Der heutige Text mutet uns zu, uns dem zu stellen. Dass wir selber auch ohne Antwort bleiben auf manches Gebet. Dass andere neben uns ohne Antwort bleiben und ebenfalls darunter leiden. Und dass wir nichts herbeizwingen können.
Im Matthäusevangelium gibt es eine bemerkenswerte Passage nach dem Verlassenheitsschrei Jesu, unmittelbar nach seinem Tod: Der Vorhang im Tempel zerreißt. Die Erde birst. Tote auferstehen.
Kleidung zerreißen ist ein Zeichen der Trauer. Wenn der Vorhang zum Allerheiligsten zerreißt, bedeutet das: Gott ist vom Tod Jesu selbst zutiefst getroffen. Sein Schmerz reicht bis ins Innerste des Tempels, ins Innerste seiner selbst. Die Erde bebt, so erschüttert ist Gott. Die Auferstandenen bestätigen: Hier ist Christus, der Messias Gottes, hier bricht messianische Zeit an – allem zum Trotz.
Matthäus lenkt unseren Blick schon heute, noch ziemlich am Anfang der Passionszeit, auf das Leben jenseits des Todes. Er erzählt von der Sehnsucht nach Erlösung vom Bösen, der Sehnsucht vom Reich Gottes, nach messianischem Frieden, nach Leben dem Tode zum Trotz. Er erzählt von Sehnsucht, die Jesus selber hatte und die er den Menschen nahebrachte.

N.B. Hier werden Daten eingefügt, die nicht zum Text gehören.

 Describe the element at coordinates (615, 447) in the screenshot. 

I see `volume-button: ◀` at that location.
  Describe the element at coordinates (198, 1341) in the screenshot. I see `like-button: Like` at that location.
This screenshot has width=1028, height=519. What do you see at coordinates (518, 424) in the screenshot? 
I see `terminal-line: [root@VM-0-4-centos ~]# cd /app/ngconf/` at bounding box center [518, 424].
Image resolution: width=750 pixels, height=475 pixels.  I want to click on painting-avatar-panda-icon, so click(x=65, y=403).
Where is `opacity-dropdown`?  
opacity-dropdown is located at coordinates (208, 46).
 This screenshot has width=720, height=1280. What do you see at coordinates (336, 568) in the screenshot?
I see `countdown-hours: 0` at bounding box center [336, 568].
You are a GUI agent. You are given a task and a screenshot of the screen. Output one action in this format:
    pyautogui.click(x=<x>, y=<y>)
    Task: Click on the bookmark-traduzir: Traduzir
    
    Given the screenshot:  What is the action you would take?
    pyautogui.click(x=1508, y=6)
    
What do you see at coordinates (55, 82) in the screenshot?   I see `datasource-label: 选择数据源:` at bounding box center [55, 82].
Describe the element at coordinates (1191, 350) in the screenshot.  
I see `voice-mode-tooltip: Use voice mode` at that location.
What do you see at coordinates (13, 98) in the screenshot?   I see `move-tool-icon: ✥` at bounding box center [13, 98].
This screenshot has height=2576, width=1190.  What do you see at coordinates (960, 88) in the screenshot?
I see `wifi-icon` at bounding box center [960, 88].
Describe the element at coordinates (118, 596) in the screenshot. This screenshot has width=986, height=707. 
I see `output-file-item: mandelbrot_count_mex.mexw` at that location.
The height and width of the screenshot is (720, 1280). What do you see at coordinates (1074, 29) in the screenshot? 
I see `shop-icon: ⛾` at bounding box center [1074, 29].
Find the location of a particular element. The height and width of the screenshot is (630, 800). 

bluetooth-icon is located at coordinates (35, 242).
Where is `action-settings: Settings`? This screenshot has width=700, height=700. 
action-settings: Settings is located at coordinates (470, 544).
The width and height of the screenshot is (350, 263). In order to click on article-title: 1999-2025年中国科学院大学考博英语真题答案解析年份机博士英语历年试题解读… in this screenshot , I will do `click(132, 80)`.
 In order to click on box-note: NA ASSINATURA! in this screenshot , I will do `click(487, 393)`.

Auf diesen Weg nimmt der Evangelist uns mit. Auch für unser Gebet. Auch um zu helfen, die Trauer Gottes zu tragen. Der Kelch ging nicht an Jesus vorüber. Er nahm die Einsamkeit, die Verlassenheit, ja Gottverlassenheit auf sich.
Ob die Einsamkeit dann noch einsam ist? Hat Gott nicht nur dem Tod die Macht genommen, sondern zugleich auch der Einsamkeit? Damit wir etwas vom Himmel auf Erden haben und nicht die Hölle?
Wenn Matthäus von Jesus erzählt, ist er sich ganz sicher: Ja!